[Intel-gfx] [PATCH 1/6] dma-buf: add dynamic DMA-buf handling v10

Christian König ckoenig.leichtzumerken at gmail.com
Fri Jun 21 12:06:54 UTC 2019


Am 21.06.19 um 12:32 schrieb Daniel Vetter:
> On Fri, Jun 21, 2019 at 11:55 AM Christian König
> <ckoenig.leichtzumerken at gmail.com> wrote:
>> Am 21.06.19 um 11:20 schrieb Daniel Vetter:
>>> On Tue, Jun 18, 2019 at 01:54:50PM +0200, Christian König wrote:
>>> [SNIP]
>>> Imo the below semantics would be much cleaner:
>>>
>>> - invalidate may add new fences
>>> - invalidate _must_ unmap its mappings
>>> - an unmap must wait for current fences before the mapping can be
>>>     released.
>>>
>>> Imo there's no reason why unmap is special, and the only thing where we
>>> don't use fences to gate access to resources/memory when it's in the
>>> process of getting moved around.
>> Well in general I want to avoid waiting for fences as much as possible.
>> But the key point here is that this actually won't help with the problem
>> I'm trying to solve.
> The point of using fences is not to wait on them. I mean if you have
> the shadow ttm bo on the lru you also don't wait for that fence to
> retire before you insert the shadow bo onto the lru. You don't even
> wait when you try to use that memory again, you just pipeline more
> stuff on top.

Correct.

Ok, if I understand it correctly your suggestion is to move the 
responsibility to delay destruction of mappings until they are no longer 
used from the importer to the exporter based on the fences of the 
reservation object.

I seriously don't think that this is a good idea because you need to 
move the tracking who is using which mapping from the importer to the 
exporter as well. So duplicating quite a bunch of housekeeping.

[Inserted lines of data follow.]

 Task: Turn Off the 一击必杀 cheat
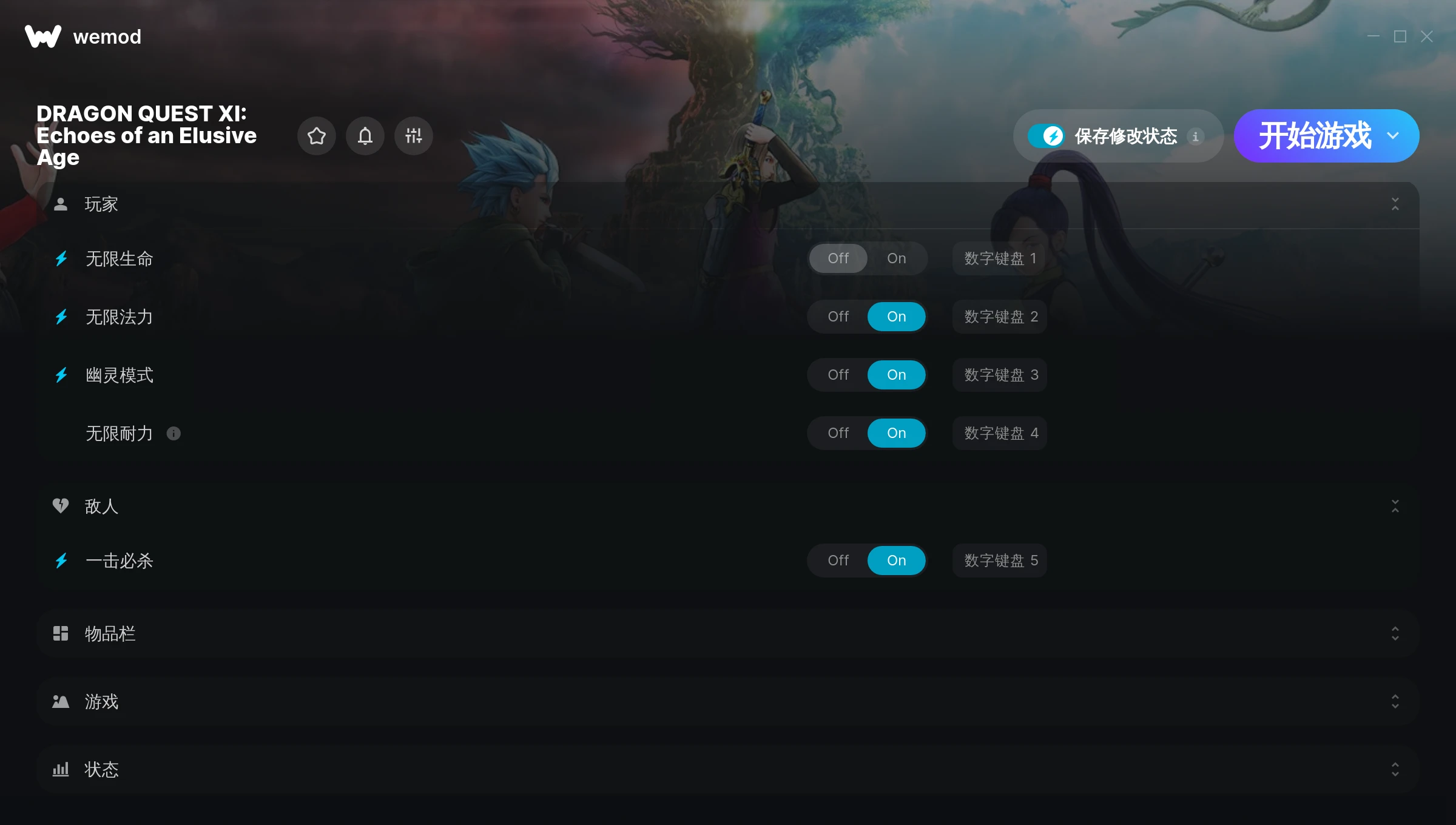pyautogui.click(x=838, y=561)
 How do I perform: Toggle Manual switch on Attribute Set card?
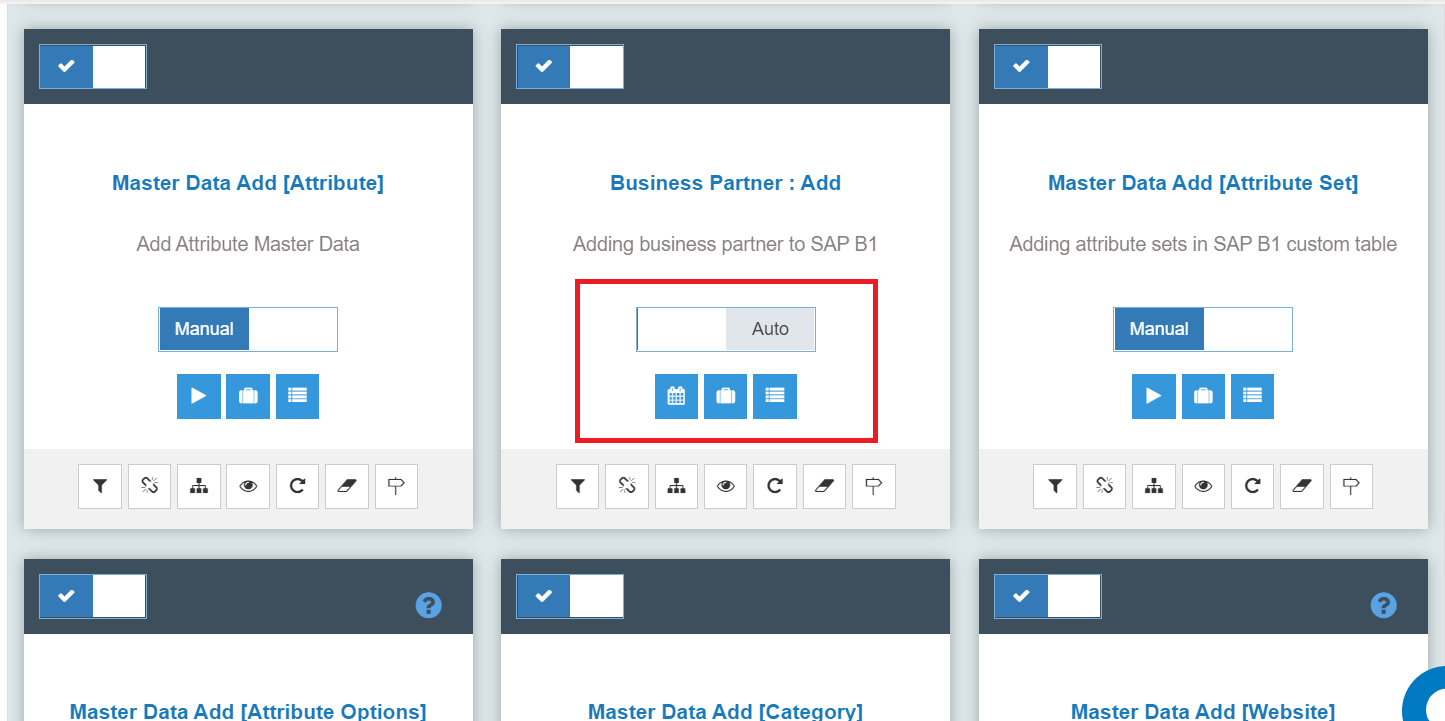click(1203, 329)
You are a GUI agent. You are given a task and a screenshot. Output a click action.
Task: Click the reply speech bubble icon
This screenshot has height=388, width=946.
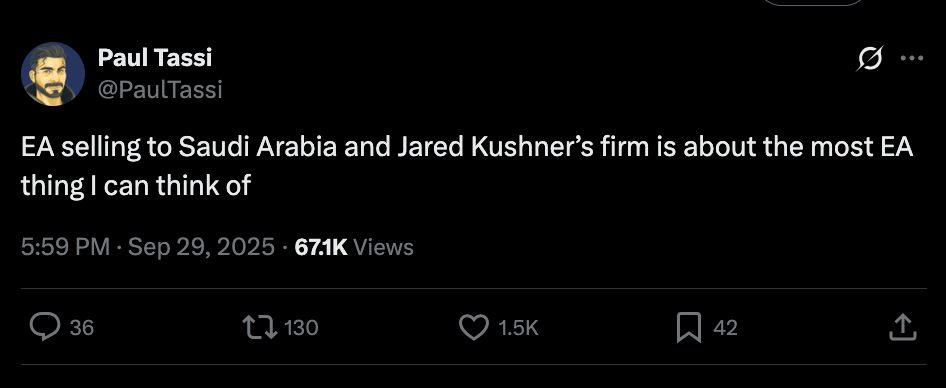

On the other hand that we have this house keeping in the importer 
because we get it for free from TTM. But I can't think of a way other 
memory management backends would do this without keeping the sg table 
around either.

> In the end it will be the exact same amount of fences and waiting in
> both solutions. One just leaks less implementationt details (at least
> in my opinion) across the dma-buf border.

I agree that leaking implementation details over the DMA-buf border is a 
bad idea.

But I can assure you that this has absolutely nothing todo with the 
ghost object handling of TTM. ghost objects doesn't even receive an 
invalidation, they are just a possible implementation of the delayed 
destruction of sg tables.

>>> btw this is like the 2nd or 3rd time I'm typing this, haven't seen your
>>> thoughts on this yet.
>> Yeah, and I'm responding for the 3rd time now that you are
>> misunderstanding why we need this here :)
>>
>> Maybe I can make that clear with an example:
>>
>> 1. You got a sharing between device A (exporter) and B (importer) which
>> uses P2P.
>>
>> 2. Now device C (importer) comes along and wants to use the DMA-buf
>> object as well.
>>
>> 3. The handling now figures out that we can't do P2P between device A
>> and device C (for whatever reason).
>>
>> 4. The map_attachment implementation in device driver A doesn't want to
>> fail with -EBUSY and migrates the DMA-buf somewhere where both device A
>> and device C can access it.
>>
>> 5. This migration will result in sending an invalidation event around.
>> And here it doesn't make sense to send this invalidation event to device
>> C, because we know that device C is actually causing this event and
>> doesn't have a valid mapping.
> Hm I thought the last time around there was a different scenario, with
> just one importer:
>
> - importer has a mapping, gets an ->invalidate call.
> - importer arranges for the mappings/usage to get torn down, maybe
> updating fences, all from ->invalidate. But the mapping itself wont
> disappear.
> - exporter moves buffer to new places (for whatever reasons it felt
> that was the thing to do).
> - importer does another execbuf, the exporter needs to move the buffer
> back. Again it calls ->invalidate, but on a mapping it already has
> called ->invalidate on, and to prevent that silliness we take the
> importer temporary off the list.

Mhm, strange I don't remember giving this explanation. It also doesn't 
make to much sense, but see below.

> Your scenario here is new, and iirc my suggestion back then was to
> count the number of pending mappings so you don't go around calling
> ->invalidate on mappings that don't exist.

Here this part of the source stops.